# Start of Record set
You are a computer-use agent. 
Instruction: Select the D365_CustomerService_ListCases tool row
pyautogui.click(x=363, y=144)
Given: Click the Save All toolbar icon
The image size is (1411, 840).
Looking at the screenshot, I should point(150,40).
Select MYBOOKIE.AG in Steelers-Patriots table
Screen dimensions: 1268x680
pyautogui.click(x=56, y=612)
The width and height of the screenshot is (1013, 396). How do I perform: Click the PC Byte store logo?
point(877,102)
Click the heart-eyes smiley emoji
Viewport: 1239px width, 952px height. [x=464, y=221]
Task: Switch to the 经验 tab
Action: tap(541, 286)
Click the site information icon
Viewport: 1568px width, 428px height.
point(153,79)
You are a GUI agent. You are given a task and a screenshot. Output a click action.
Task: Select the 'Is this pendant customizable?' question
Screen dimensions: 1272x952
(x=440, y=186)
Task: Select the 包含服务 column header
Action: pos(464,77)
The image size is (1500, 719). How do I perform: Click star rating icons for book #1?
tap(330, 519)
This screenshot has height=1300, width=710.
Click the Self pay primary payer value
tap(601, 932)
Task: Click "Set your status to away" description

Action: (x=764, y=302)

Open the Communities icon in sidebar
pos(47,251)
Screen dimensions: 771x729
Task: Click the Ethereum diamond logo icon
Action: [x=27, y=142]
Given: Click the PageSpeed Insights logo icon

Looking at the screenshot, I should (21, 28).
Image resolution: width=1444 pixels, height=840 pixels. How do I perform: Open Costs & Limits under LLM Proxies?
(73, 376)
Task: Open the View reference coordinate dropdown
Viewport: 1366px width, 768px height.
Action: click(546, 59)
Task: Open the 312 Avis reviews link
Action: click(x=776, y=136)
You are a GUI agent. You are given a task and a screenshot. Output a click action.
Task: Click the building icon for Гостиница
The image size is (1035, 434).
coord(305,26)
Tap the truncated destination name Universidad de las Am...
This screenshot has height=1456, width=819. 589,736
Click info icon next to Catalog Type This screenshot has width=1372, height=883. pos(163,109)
# End of Record set
## Short problem
Pull out every line of the items above that contains the string "Viewport" and copy each one in full.

## Reply
Viewport: 1239px width, 952px height. [x=464, y=221]
Viewport: 1568px width, 428px height.
Viewport: 1366px width, 768px height.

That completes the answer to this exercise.